Washington, D.C. – This morning prominent Bahraini human rights defender Maryam Al Khawaja, Acting President of the Bahrain Center for Human Rights (BCHR), was refused permission to board a British Airways flight from Copenhagen to Bahrain, apparently at the request of the Bahraini regime. Today’s denial is another indication of the government’s crackdown as the scheduled August 14 protests approach, which are inspired by Egypt’s Tamarod (Rebellion) Movement. The date marks the anniversary of the country’s independence from Britain.

“It’s clear the Bahraini government is scared of the coming week,” Al Khawaja told Human Rights First today. “I was allowed into the country a few months ago but things are different now. Not letting human rights people in shows how nervous they are and how much they have to hide.”

Al Khawaja – who holds dual Bahraini-Danish citizenship – was due to visit Bahrain to monitor events before and during the planned. The demonstrations around August 14 are likely to be the most significant in over a year.

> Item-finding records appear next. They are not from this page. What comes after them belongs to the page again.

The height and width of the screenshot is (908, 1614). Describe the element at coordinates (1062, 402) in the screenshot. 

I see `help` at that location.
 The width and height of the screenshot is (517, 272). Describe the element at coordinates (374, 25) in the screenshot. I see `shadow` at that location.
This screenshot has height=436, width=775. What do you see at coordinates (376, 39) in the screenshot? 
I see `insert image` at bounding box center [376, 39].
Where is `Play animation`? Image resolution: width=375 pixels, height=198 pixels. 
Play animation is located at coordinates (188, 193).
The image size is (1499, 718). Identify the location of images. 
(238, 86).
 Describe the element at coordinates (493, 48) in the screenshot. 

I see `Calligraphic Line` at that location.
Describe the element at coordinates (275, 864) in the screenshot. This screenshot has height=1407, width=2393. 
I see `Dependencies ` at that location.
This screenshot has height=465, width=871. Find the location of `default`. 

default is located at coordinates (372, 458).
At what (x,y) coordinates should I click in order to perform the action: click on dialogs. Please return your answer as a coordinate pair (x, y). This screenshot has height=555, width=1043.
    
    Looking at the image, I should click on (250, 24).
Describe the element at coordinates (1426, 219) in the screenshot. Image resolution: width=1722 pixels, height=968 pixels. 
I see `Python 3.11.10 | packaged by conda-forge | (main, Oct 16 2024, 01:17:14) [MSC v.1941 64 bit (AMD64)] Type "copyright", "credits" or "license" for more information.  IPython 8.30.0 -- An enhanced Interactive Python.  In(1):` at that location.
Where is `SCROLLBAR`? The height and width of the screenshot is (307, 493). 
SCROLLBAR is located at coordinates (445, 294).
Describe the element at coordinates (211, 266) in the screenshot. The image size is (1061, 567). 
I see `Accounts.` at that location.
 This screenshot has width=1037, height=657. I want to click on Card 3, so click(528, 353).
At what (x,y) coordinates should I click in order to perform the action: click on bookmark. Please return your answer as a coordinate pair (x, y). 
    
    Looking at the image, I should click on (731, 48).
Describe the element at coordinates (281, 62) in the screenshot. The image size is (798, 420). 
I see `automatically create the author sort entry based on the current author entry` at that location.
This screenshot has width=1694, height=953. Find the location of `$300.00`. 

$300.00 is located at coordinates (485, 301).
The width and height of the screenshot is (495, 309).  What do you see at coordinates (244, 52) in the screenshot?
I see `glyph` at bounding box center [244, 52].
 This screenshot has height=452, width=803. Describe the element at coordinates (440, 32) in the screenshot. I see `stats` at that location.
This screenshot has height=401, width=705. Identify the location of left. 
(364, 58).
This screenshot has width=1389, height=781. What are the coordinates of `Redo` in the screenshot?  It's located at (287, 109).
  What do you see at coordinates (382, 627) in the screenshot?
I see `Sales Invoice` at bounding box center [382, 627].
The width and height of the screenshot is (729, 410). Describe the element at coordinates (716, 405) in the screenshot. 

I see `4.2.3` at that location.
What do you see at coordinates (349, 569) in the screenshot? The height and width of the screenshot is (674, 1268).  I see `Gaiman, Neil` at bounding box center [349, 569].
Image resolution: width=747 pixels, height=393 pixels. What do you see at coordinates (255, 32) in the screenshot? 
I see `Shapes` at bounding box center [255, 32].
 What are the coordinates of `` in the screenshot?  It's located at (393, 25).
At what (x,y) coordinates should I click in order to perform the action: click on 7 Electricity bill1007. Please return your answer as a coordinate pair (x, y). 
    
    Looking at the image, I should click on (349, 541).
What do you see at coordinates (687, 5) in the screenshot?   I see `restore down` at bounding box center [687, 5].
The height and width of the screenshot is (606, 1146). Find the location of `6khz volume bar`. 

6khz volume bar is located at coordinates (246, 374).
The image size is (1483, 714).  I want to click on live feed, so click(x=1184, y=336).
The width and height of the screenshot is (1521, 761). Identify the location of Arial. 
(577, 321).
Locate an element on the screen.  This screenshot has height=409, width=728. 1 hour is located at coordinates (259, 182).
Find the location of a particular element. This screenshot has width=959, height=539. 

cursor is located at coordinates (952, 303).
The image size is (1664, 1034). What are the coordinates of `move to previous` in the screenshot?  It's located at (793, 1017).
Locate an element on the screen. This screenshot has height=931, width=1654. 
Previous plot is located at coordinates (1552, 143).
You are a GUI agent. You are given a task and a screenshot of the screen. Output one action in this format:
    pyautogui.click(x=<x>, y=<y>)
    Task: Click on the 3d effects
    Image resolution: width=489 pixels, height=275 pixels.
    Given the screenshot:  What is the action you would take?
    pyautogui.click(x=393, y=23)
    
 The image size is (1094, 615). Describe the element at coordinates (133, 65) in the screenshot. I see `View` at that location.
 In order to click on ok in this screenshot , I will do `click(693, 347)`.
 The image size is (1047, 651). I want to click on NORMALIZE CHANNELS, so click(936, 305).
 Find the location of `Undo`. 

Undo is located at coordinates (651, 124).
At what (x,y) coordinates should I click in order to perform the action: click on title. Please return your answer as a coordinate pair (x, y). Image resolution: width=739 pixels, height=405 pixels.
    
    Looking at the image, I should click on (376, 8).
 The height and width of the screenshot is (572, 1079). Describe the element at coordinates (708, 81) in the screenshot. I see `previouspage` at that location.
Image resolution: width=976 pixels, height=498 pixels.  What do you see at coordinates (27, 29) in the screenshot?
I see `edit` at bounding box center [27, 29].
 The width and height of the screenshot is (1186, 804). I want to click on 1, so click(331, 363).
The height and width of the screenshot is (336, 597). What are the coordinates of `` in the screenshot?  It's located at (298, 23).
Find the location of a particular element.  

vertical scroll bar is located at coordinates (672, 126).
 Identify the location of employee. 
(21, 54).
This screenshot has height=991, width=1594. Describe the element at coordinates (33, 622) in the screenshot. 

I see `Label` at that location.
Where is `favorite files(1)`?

The denial of Al Khawaja’s access to Bahrain follows the withdrawal of U.N. Special Rapporteur on Torture Juan Mendez’s invitation to visit the country in May, and the volte-face in March, when the Bahraini government first granted permission to Human Rights First’s Brian Dooley to visit the country, and then withdrew permission shortly before his arrival.

“A fresh wave of arrests, new decrees issued by the king, strengthening crackdown powers, and now this, all point to how tense things are,” said Dooley. “The U.S. government and others should watch events closely in the coming days and publicly denounce limits on the freedoms of expression and assembly.”